Karakolda ve tutuklu olduğu cezaevinde işkence yapıldıktan sonra Şişli Etfal Hastanesi'ne kaldırılan 29 yaşındaki Engin Çeber, avukatı Oya Aslan'ın bianet'e verdiği bilgiye göre, makineler sayesinde hayatta tutulurken hayatını kaybetti. Aslan doktorların daha önce "her an kaybedebiliriz" dediklerini aktardı.
Aslan, Çeber'e yapılan işkencenin ayrıntılı otopside saptanacağını söyledi. Ölümden sonra işkencenin bulgulanması için Minnesota Protokolü'nün uygulanması gerekiyor.
Çeber için Baro, Tabip Odası ve Meclis müdahil olacak
Aslan'ın verdiği bilgiye göre Çeber'in otopsisinde işkencenin belirlenebilmesi için İstanbul Tabip Odası bir hekim ve İstanbul Barosu bir avukat görevlendiriyor. Meclis İnsan Hakları Komisyonu'nun da konuyla ilgilendiğini, Milletvekili Çetin Soysal'ın kendilerini arayıp bilgi aldığını söyleyen Aslan, etkili ve kapsamlı bir soruşturma istediklerini de ifade etti.
Baykal, Karakaya, Gün hâlâ tutuklu
Bakırköy Savcılığı, Çeber hakkında tahliye kararı vermişti. Aslan'a göre bu kararın olumlu yanı, ailesinin Çeber'i hastanede görebilmesi. Ayrıca Çeber'in tutukluluğuna zaten gerek olmadığını söylüyor.

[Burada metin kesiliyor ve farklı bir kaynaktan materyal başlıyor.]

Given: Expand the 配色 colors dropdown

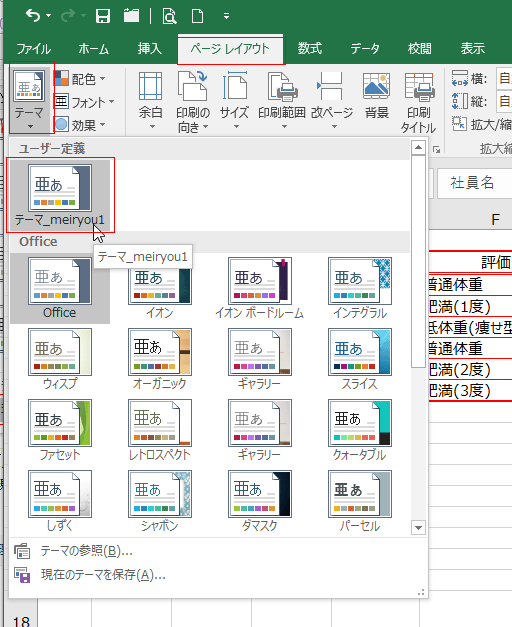Looking at the screenshot, I should pyautogui.click(x=80, y=79).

Ancak, Çeber'le birlikte 28 Eylül'deki basın açıklamasının ardından İstinye Karakolu'nda gözaltına alınan, Sarıyer savcılığının haklarında tutuklama kararı vermesinin ardından Metris cezaevine konan Özgür Karakaya ve Cihan Gün ve Bakırköy Kapalı Kadın Cezaevi'ne konan Aysu Baykal, hâlâ cezaevinde tutuluyor.
Aslan: Baykal'ın durumu da kritik
Aslan, böbrek yetmezliği olduğunu, bir ay içinde diyalize girmeyi ve bbrek nakli için kadavra beklediğini söylediği Baykal'ın karakolda e cezaevinde gördüğü işkence nedeniyle ayağa kalkamaz hale geldiğini, durumunun kritik olduğunu aktarıyor.
Dört müvekkili için de iki kez tahliye istediğini söyleyen Aslan, 6 Ekim'de verdiği dilekçenin reddedildiğini, 9 Ekim'de verdiği dilekçenin ardından Çeber'in sağlık durumu nedeniyle tahliye edildiğini, diğer üç kişininse "delillerin henüz toplanmamış olması, suçlamanın vasıf ve mahiyeti nedeniyle" reddedildiği bilgisini veriyor.
Aslan'a göre gerekçelerin geçerliliği yok. Dört kişi "polise mukavemet"le suçlanıyor. Bu süreç cezayla sonuçlansa bile en fazla iki yıl hapis cezası çıkabileceğini, bu tür cezaların da ya ertelendiğini ya da para cezasına dönüştürüldüğünü vurguluyor.
Dört kişi, 28 Eylül'de Sarıyer'de, Ferhat Gerçek'in polis tarafından vurulmasıyla ilgili cezasızlığı gündeme getiren basın açıklamasının ardından polis tarafından gözaltına alınmış, Halkın Hukuk Bürosu, İstinye Karakolu'nda ve cezaevinde işkence yapıldığını duyurmuştu.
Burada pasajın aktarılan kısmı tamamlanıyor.